Dabei ist es keineswegs überraschend, was er schreibt. Überraschend ist höchstens das allgemeine Erstaunen in den Medien. Frauen, postuliert Schröder, sind in Deutschland ebenso zufrieden wie Männer. Sie werden bei Bewerbungsverfahren nicht benachteiligt, im Gegenteil: Bei der Berufung von Professoren in den Gesellschaftswissenschaften werden sie sogar bevorzugt. Die angeblich schlechtere Entlohnung von Frauen erklärt sich daraus, dass Mütter Teilzeitarbeit bevorzugen, während Väter zufriedener sind, wenn sie sogar mehr arbeiten. Nicht Diskriminierung, sondern die eigenen Wünsche erklären das unterschiedliche Arbeitsleben von Frauen.

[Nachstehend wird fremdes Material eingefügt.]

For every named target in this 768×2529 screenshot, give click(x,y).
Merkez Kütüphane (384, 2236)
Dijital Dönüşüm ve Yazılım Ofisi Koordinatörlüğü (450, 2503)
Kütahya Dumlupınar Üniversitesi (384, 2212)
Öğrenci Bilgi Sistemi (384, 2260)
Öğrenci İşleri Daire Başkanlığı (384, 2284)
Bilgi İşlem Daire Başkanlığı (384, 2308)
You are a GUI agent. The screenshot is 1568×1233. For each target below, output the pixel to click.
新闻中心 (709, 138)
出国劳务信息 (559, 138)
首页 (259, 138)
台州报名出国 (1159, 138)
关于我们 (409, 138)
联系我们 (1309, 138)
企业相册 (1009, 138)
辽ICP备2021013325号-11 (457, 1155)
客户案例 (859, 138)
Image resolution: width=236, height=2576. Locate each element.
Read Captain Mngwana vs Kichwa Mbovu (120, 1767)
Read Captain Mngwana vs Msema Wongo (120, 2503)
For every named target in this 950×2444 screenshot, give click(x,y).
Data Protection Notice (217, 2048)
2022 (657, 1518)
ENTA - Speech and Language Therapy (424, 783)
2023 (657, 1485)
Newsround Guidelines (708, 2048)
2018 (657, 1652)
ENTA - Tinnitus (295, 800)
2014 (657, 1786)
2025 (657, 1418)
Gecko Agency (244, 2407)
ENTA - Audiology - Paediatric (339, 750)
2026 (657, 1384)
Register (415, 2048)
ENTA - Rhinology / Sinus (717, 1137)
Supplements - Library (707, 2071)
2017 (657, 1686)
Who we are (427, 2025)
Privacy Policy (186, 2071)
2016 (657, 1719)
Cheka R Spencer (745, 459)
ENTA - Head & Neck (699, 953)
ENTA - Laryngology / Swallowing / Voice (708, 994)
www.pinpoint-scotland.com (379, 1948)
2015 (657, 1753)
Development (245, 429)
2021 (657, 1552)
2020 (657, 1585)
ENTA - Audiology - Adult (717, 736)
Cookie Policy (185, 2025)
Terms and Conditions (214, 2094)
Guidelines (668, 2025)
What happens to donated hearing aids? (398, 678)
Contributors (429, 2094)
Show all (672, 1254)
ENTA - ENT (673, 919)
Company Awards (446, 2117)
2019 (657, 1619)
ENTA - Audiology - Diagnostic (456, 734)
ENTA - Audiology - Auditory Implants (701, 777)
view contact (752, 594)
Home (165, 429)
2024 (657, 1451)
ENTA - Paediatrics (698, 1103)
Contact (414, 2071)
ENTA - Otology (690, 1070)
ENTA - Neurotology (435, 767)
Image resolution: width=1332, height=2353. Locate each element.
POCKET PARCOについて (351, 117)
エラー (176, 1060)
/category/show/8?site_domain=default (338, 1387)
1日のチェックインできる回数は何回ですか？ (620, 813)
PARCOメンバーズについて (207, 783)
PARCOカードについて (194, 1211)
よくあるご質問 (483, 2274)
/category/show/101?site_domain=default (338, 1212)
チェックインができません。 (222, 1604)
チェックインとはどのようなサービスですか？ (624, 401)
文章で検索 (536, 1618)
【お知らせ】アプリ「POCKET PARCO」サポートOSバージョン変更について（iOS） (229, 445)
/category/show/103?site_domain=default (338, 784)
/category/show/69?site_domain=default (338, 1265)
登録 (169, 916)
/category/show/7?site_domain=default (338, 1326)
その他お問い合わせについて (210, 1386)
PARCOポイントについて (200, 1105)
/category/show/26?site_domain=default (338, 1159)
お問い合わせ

Schröder weist darauf hin, dass Frauen eher in jenen Ländern zum Studium der ökonomisch erwünschten MINT-Fächer neigen, in denen es mit der Gleichberechtigung nicht so weit her ist. Wenn sie jedoch dürfen, was sie wollen, tun sie nicht das, was sie, Feministen zufolge, sollen. Das Opfernarrativ sei für Frauen nicht mehr anziehend. „Die reine Kategorie Frau“ sei „wenig aussagekräftig dafür, wie gut oder schlecht das Leben eines Menschen ist“.
Wer braucht also noch den Feminismus? Die vielen Professorinnen auf den Gender-Lehrstühlen, deren Thema sich erledigt hätte, würden die Damen einmal die Wirklichkeit zur Kenntnis nehmen.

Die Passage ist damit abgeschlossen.